J Immunother Cancer
Department of Pediatric Pneumology, Allergology and Neonatology, Hannover Medical School, Hannover, Germany
Published: December 2023
Background: Macrophages have recently become attractive therapeutics in cancer immunotherapy. The potential of macrophages to infiltrate and influence solid malignancies makes them promising targets for the chimeric antigen receptor (CAR) technology to redirect their stage of polarization, thus enhancing their anticancer capacities. Given the emerging interest for CAR-macrophages, generation of such cells so far mainly depends on peripheral blood monocytes, which are isolated from the respective donor prior to genetic manipulation. This procedure is time-intensive and cost-intensive, while, in some cases, insufficient monocyte amounts can be recovered from the donor, thus hampering the broad applicability of this technology. Hence, we demonstrate the generation and effectiveness of CAR-macrophages from various stem cell sources using also modern upscaling technologies for next generation immune cell farming.

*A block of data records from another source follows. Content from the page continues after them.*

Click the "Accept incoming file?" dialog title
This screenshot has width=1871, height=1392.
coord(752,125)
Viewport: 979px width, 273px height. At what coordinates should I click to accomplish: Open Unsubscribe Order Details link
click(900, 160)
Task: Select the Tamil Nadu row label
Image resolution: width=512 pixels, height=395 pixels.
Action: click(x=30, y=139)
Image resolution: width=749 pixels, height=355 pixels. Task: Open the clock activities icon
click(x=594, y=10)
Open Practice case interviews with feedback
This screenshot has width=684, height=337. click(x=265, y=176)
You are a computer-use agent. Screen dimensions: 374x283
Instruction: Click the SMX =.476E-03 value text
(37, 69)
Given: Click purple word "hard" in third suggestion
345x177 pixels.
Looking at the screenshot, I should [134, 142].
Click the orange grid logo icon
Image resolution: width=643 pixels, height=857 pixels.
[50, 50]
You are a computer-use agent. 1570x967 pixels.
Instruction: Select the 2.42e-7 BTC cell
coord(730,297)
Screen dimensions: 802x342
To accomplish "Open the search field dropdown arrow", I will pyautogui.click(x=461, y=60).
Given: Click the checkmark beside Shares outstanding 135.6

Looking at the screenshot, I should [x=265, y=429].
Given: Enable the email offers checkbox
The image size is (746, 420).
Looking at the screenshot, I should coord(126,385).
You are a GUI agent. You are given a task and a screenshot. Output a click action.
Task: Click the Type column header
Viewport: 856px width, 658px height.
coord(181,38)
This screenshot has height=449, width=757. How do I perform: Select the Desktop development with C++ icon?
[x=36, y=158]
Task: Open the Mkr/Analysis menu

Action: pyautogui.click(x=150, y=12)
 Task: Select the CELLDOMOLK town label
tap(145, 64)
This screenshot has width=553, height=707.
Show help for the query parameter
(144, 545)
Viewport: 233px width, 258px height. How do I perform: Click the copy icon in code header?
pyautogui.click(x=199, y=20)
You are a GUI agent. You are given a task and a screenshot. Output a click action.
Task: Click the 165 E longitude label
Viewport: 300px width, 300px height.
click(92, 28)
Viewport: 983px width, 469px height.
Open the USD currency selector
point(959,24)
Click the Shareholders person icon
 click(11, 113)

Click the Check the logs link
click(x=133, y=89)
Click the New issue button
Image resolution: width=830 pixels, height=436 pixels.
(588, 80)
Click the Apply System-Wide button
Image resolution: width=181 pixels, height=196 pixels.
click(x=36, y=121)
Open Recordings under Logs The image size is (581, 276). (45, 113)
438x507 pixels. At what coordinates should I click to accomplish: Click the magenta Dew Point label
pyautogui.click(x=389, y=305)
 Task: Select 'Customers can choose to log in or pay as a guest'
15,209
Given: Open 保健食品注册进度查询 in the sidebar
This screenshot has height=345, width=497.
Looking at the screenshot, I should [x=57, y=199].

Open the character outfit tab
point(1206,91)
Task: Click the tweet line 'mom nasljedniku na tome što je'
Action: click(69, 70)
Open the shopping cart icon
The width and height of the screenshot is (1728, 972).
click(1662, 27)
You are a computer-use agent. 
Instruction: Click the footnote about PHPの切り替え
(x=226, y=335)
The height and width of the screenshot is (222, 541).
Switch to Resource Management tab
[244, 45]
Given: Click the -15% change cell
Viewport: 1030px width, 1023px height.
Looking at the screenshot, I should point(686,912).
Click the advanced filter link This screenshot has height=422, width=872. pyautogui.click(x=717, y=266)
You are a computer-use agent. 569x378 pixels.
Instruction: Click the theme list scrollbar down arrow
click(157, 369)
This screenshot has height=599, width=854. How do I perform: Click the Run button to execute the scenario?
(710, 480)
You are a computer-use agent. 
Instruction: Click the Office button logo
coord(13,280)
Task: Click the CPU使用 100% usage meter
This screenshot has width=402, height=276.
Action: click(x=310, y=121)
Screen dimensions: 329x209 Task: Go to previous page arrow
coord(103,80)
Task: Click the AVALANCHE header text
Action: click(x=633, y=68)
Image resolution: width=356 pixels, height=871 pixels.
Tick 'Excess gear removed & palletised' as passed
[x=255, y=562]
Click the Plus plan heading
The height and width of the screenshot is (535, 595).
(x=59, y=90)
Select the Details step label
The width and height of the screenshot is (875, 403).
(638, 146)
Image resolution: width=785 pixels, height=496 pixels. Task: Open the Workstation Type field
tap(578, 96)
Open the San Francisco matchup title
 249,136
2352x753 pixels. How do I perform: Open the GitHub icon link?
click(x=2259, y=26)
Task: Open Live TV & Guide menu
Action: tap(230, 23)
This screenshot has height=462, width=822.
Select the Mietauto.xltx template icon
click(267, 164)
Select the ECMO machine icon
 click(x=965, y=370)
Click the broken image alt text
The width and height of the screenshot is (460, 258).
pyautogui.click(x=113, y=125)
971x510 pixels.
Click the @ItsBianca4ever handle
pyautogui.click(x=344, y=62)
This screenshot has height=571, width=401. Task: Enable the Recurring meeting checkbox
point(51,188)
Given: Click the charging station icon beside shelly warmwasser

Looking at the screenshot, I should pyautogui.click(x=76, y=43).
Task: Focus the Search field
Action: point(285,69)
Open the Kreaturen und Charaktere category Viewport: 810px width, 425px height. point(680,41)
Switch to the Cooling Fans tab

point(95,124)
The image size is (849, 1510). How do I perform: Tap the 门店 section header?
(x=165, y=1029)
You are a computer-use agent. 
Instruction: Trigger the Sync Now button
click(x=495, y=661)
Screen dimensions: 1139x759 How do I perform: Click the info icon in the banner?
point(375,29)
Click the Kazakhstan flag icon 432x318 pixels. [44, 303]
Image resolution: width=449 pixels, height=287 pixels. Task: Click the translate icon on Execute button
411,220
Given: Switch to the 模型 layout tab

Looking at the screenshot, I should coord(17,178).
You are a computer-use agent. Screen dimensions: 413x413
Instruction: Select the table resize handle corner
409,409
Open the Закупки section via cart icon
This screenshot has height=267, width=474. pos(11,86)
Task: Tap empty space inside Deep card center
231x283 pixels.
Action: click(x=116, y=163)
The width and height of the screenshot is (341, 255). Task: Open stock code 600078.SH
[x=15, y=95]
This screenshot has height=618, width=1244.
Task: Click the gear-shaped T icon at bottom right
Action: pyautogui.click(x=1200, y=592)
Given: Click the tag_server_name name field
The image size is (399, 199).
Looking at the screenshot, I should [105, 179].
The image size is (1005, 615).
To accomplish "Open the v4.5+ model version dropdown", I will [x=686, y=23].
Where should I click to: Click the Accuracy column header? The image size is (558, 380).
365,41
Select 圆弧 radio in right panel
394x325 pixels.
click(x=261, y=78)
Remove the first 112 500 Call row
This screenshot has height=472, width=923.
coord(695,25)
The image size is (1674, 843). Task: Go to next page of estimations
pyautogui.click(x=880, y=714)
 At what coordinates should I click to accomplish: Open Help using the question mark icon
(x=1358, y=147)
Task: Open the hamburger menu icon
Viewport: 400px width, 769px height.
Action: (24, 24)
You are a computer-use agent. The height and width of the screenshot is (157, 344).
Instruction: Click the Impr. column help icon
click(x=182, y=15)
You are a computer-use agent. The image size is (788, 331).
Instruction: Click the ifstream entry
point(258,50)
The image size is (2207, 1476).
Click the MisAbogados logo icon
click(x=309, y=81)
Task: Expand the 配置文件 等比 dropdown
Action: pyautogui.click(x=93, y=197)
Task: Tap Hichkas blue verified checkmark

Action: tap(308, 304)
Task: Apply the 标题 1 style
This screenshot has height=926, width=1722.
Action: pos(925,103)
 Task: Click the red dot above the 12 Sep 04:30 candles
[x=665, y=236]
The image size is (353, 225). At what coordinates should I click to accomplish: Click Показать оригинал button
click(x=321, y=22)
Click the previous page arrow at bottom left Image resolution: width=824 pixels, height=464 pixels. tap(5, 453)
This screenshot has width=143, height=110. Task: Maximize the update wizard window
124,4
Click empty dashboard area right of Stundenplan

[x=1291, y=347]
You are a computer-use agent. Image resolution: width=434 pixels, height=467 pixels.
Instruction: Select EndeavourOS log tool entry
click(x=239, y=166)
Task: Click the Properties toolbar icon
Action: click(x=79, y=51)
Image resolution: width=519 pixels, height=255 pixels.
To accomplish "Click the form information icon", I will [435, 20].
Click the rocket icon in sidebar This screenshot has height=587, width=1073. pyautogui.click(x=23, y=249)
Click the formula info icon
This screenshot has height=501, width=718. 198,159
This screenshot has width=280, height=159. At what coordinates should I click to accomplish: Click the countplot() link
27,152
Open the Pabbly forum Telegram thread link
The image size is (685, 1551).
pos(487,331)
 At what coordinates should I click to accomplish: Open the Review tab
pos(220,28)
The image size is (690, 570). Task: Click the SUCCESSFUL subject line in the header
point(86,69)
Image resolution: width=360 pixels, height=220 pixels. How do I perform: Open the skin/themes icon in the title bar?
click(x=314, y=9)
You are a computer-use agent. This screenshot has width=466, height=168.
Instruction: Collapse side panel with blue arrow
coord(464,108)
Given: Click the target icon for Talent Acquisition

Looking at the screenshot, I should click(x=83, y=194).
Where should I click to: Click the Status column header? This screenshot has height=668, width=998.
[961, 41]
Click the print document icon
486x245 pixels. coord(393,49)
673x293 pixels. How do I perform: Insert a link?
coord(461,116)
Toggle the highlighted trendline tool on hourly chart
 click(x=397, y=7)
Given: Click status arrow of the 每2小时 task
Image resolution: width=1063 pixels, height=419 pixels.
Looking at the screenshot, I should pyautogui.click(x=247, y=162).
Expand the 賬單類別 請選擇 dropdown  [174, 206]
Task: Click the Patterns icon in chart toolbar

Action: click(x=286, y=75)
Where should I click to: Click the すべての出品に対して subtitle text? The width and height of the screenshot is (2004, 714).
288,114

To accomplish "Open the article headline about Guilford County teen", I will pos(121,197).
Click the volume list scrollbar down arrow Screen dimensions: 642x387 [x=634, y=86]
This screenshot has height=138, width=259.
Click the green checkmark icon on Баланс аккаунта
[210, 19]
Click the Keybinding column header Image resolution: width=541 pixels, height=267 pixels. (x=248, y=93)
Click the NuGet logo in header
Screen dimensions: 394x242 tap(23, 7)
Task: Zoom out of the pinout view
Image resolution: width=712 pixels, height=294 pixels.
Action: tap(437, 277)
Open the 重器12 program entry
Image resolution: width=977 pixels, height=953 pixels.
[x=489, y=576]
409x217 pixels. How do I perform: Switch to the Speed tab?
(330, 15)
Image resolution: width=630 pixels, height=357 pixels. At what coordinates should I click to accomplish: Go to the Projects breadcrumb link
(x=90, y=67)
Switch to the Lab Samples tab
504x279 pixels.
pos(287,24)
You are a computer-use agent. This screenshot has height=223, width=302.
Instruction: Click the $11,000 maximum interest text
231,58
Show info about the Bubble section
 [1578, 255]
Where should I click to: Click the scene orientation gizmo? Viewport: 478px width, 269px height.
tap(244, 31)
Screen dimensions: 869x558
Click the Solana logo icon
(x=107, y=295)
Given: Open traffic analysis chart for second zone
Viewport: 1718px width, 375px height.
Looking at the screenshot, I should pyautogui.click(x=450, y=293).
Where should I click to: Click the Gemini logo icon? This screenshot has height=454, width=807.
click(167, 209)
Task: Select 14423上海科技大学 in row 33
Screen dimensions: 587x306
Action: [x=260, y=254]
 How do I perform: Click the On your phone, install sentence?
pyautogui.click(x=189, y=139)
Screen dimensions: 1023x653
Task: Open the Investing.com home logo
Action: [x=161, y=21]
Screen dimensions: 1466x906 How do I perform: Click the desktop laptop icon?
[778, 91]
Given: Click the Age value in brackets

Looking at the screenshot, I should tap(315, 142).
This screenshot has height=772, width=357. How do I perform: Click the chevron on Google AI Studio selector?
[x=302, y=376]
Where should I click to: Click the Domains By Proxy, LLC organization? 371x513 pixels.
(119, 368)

Methods: Primary human hematopoietic stem and progenitor cells and induced pluripotent stem cells were used to derive anti-CD19 CAR-macrophages. Anticancer activity of the cells was demonstrated in co-culture systems, including primary material from patients with leukemia. Generation of CAR-macrophages was facilitated by bioreactor technologies and single-cell RNA (scRNA) sequencing was used to characterize in-depth response and behavior of CAR-macrophages.
Results: Irrespective of the stem-cell source, CAR-macrophages exhibited enhanced and antigen-dependent phagocytosis of CD19 target cancer cells with increased pro-inflammatory responses. Phagocytic capacity of CAR-macrophages was dependent on target cell CD19 expression levels with superior function of CAR-macrophages against CD19 cancer cell lines and patient-derived acute lymphocytic leukemia cancer cells. scRNA sequencing revealed CAR-macrophages to be distinct from eGFP control cells after co-culture with target cells, which includes the activation of pro-inflammatory pathways and upregulation of chemokines and cytokines associated with adaptive immune cell recruitment, favoring the repolarization of CAR-macrophages to a pro-inflammatory state. Taken together, the data highlight the unique features of CAR-macrophages in combination with the successful upscaling of the production pipeline using a three-dimensional differentiation protocol and intermediate scale bioreactors.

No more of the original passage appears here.